Thinking of linking with a PPMC?
Read these pointers first
Despite recent skittish activity on Wall Street among the physician practice management company (PPMC) industry and the exodus of industry leader MedPartners of Birmingham, AL (see related story on p. 1), many practices find overtures from PPMCs attractive. Chicago-based consultant Elaine Scheye of The Scheye Group Ltd., a strategic advisor to physicians and hospitals, advises her clients to approach a bid from a PPMC very cautiously. Scheye gives practices the following advice:
• Don’t rule out your local bank as a source of capital.
"Banks have become more sophisticated in their lending packages," she says. "If they have a good business plan, I don’t think physicians necessarily need several million dollars [of capital] immediately to grow and compete effectively. Whenever you talk about access to capital, in the end you’re going to dance to someone else’s tune. He or she who has the gold rules, and PPMCs want a majority role in governance. With banks, you’ve got different criteria. Yes, physicians assume personal liability . . . but [they] are also essentially left alone unless or until they can’t make a loan payment."
• Do a cost-effectiveness analysis of your practice and for individual physicians in the group.
Have this in place before discussions with a potential PPMC partner begin.
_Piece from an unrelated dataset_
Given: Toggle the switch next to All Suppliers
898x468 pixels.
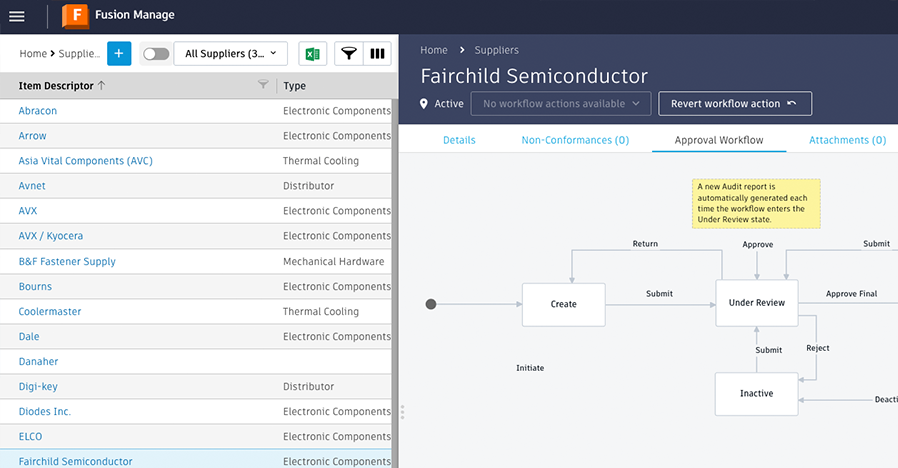Looking at the screenshot, I should click(x=156, y=54).
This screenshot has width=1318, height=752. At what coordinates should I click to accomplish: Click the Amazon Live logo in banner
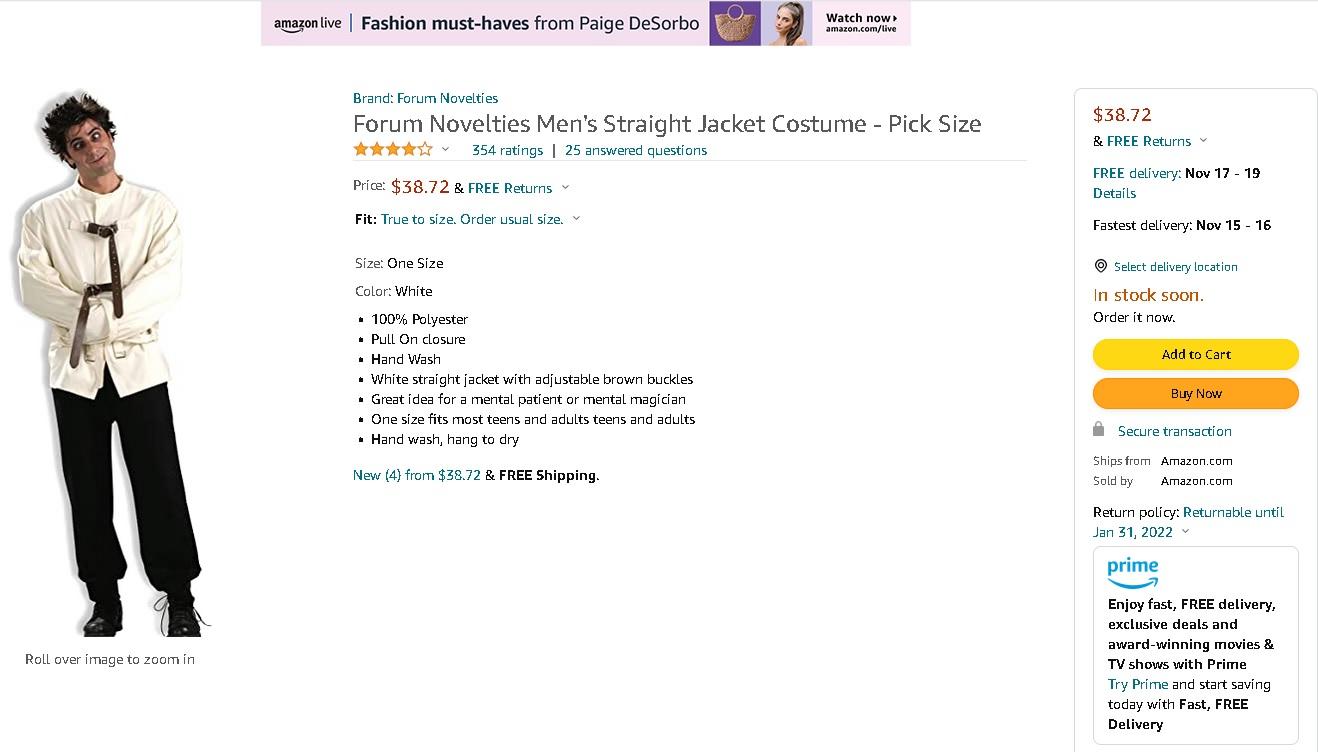coord(307,23)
Determine how healthy the practice’s financials have been for the past few years and what the projections are for the next five years. How good are the current managed care contracts in place for the medical group (and for the individual physicians, if appropriate)? Are the physicians considered providers of choice for the leading managed care organizations in the immediate geographic area?
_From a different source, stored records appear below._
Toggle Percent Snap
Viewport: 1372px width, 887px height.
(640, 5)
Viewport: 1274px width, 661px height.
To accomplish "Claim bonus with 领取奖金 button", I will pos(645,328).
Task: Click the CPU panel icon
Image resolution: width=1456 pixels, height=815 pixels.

• Determine what services the practice needs.
As part of the cost-effectiveness analysis of the practice, determine what sorts of services the practice needs. Services can be purchased through a contract with local vendors for a specific need. For example, if your practice needs help updating management information systems and generating better financial data, a contract with a local management information services firm is far more reasonable from a cost standpoint than spending 15% of monthly revenues on a PPMC. Develop a request for proposal based upon a list of specifications, and obtain bids from firms that may be able to meet your needs. An added bonus is the service you get from a local vendor, whose best interest is in keeping you satisfied to continue the relationship.
• Negotiate an exit strategy as part of the affiliation agreement and include specifics in any contract you sign with a PPMC.
Many practices have signed contracts with PPMCs that have included non-compete clauses or costly buy-back provisions. Remember that a non-compete clause could force physicians in your practice to leave the community, set up shop again, and start from scratch — an onerous task for professionals who have invested time and money in developing a professional reputation and patient base.
Given the flurry of PPMCs that have filed for bankruptcy protection, physicians need to work closely with their legal counsel to draft contracts that take this worst-case scenario into consideration. Proper contract language, drafted with the help of an attorney, can ensure that legal safeguards are incorporated into all affiliation agreements that physicians and the practice may sign in their consideration of affiliating with an intermediary. Physicians need to be mindful that if the PPMC they affiliate with winds up seeking bank ruptcy protection, it is presently unclear whether the physicians would be able to collect on monies owed them because the intermediary contracts with the HMOs on behalf of its affiliated physicians, Scheye says.